--- Exercise materials ---

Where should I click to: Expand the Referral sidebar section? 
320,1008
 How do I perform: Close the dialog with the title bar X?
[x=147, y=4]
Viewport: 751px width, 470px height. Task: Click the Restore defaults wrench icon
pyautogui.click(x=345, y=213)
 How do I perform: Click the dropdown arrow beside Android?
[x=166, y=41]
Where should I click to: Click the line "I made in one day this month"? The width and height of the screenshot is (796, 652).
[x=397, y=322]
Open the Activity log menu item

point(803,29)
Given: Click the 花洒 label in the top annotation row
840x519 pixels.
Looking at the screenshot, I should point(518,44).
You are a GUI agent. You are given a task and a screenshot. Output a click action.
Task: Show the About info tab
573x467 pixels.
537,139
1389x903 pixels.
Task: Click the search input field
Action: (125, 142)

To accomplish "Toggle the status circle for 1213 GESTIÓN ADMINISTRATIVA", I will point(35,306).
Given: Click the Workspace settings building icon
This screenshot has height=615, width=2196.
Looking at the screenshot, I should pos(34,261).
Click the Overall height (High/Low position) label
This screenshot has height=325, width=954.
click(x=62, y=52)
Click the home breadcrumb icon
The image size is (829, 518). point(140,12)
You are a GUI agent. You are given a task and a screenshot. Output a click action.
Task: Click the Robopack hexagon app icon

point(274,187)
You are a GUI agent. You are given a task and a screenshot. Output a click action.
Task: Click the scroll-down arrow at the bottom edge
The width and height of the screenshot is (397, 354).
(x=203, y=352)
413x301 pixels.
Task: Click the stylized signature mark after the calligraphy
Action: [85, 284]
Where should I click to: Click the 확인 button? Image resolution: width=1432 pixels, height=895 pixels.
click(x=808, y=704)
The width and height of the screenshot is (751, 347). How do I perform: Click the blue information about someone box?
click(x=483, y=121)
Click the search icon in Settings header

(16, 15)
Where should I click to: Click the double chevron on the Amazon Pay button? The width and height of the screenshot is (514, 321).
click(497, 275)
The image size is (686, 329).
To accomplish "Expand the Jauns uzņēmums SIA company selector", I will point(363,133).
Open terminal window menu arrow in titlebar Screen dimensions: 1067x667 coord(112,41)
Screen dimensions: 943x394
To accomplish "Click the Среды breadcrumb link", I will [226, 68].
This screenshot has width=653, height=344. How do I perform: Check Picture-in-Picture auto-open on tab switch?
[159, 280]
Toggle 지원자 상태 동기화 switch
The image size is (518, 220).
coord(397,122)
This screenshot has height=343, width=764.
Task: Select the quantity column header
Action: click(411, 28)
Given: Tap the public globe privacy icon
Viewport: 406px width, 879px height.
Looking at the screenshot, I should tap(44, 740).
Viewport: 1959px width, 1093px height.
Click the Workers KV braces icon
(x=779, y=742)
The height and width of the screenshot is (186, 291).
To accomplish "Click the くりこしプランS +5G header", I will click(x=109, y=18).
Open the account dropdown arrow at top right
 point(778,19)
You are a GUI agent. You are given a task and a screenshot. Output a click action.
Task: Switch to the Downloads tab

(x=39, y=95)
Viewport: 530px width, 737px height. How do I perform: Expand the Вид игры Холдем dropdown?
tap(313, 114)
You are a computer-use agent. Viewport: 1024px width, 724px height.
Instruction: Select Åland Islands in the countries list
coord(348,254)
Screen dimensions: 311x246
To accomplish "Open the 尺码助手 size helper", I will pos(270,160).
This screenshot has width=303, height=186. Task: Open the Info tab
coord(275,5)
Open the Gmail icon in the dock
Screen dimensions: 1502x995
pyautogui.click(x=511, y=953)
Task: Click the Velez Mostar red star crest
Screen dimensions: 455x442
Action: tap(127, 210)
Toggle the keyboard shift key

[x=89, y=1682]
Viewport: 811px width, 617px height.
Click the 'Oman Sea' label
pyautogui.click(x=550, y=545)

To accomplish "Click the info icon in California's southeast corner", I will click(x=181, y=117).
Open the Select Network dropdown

---

● **What you need to do**: Print the lines of the listing exactly as they appear, starting at the line that contains "will click(x=181, y=117)." and ending at the last line of the listing.

● **Complete response**:
To accomplish "Click the info icon in California's southeast corner", I will click(x=181, y=117).
Open the Select Network dropdown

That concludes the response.